The court may directly order a beneficiary to be changed, as well, even if there is not a power of attorney involved. Part of the court’s decision depends on the type of beneficiary named in the policy.
What about life insurance policies with irrevocable beneficiaries?
Some policies have irrevocable beneficiaries. This means that once the beneficiary is named, it is nearly impossible to have another person named unless a judge so rules. Obviously, this type of case involves a protracted legal battle, and it is primarily up to the judge to decide if the reasons for overriding the irrevocable beneficiary clause are valid.
However, if the beneficiary is revocable, meaning the name can be changed at any time by the owner of the policy, a court may be more inclined to become involved. There are some predictable scenarios where a judge might decide that a beneficiary should be changed because the owner would have wanted the change made, or it would be in the owner’s best interest to have the beneficiary changed.
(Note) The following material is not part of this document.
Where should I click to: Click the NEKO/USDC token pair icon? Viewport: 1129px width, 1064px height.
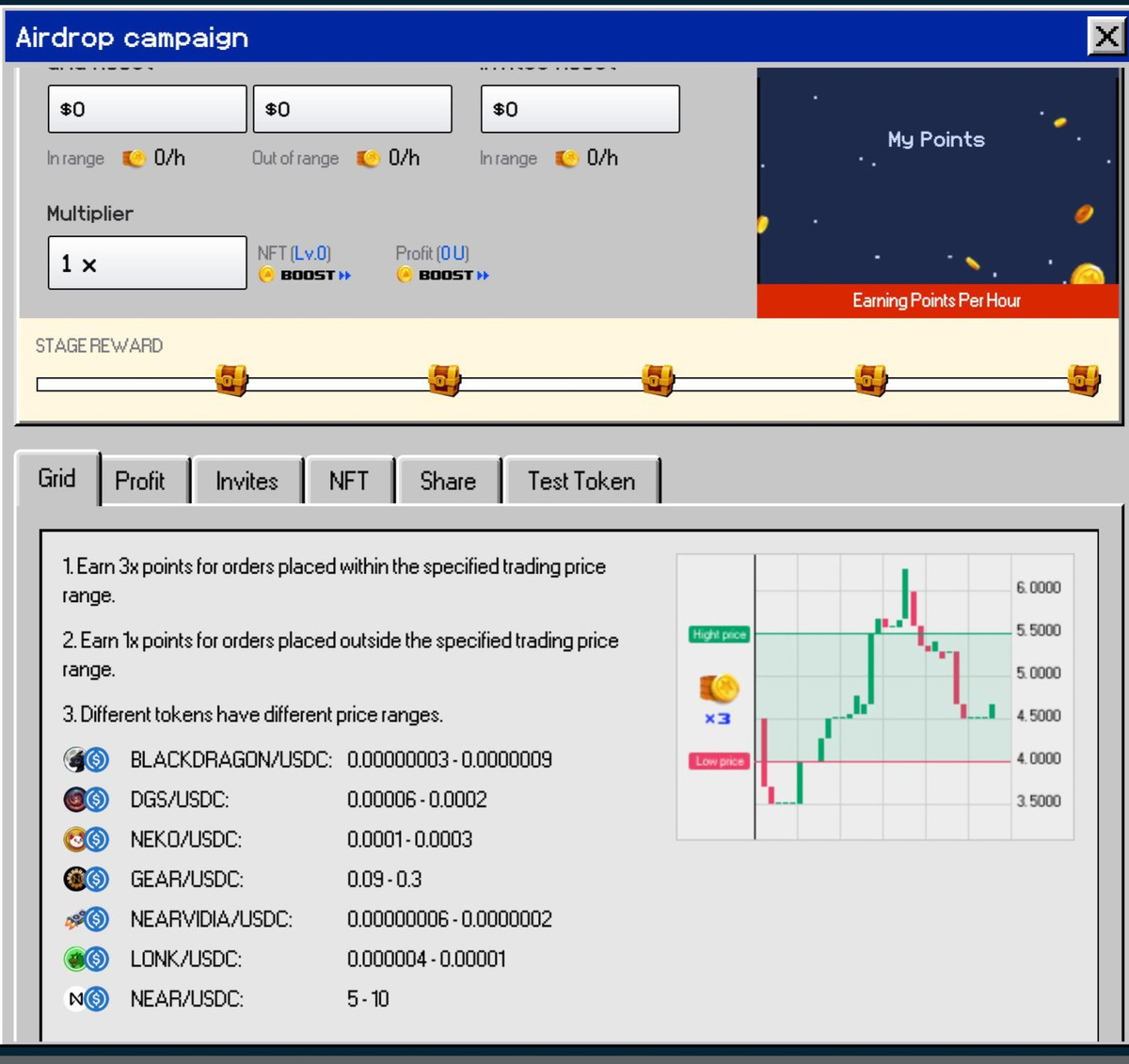87,839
For example, if the owner of a policy is in the process of a divorce just prior to death, and neglects to change the beneficiary from the former spouse, the children or other family members may petition the court to have the beneficiary changed from the ex-spouse. Divorce and marriage do not affect a life insurance policy per se; however, evidence may be presented to the court that the owner intended to change the beneficiary before death, and the court may consider this when making a decision.
Obviously, there is no standard decision in a case such as this. The judge will have to look at the facts of the case, listen to witness testimony, and review any documents which may be presented to show the deceased’s intentions.
What if a life insurance policy was changed shortly before a person’s death?
Another scenario which may result in a judge intervening is when an insured changes his or her beneficiary just prior to death, under the influence of someone else, while the insured is very ill. There have been cases where courts ordered that life insurance proceeds be paid to family members even though the insured changed the beneficiary to a friend or someone unrelated just prior to death, because the judge believed the friend had unduly influenced the sick person to change the insurance policy. These situations involve long, drawn-out legal battles and tremendous costs. It may actually cost more to fight a case of this type than the face value of the policy, so avoiding situations like this is the goal, not fighting these battles in court.
When taking out an insurance policy, it is important to name beneficiaries in such a way that there is no question as to the intent of the insured. Most often, spouses and children are named in some proportion, although minor children’s shares must be held in trust until they reach legal age. If divorce or death intervenes, it is important to change the beneficiaries in a timely manner to reflect the new situation. If the owner of a policy wishes to make changes, it is also important to talk to an agent and sign the change in the presence of witnesses, in case there is ever any question about the validity of the choice of beneficiary. It is often possible to name secondary or tertiary beneficiaries, and this practice also helps prevent court disputes in case the insured and the primary beneficiary die at close to the same time.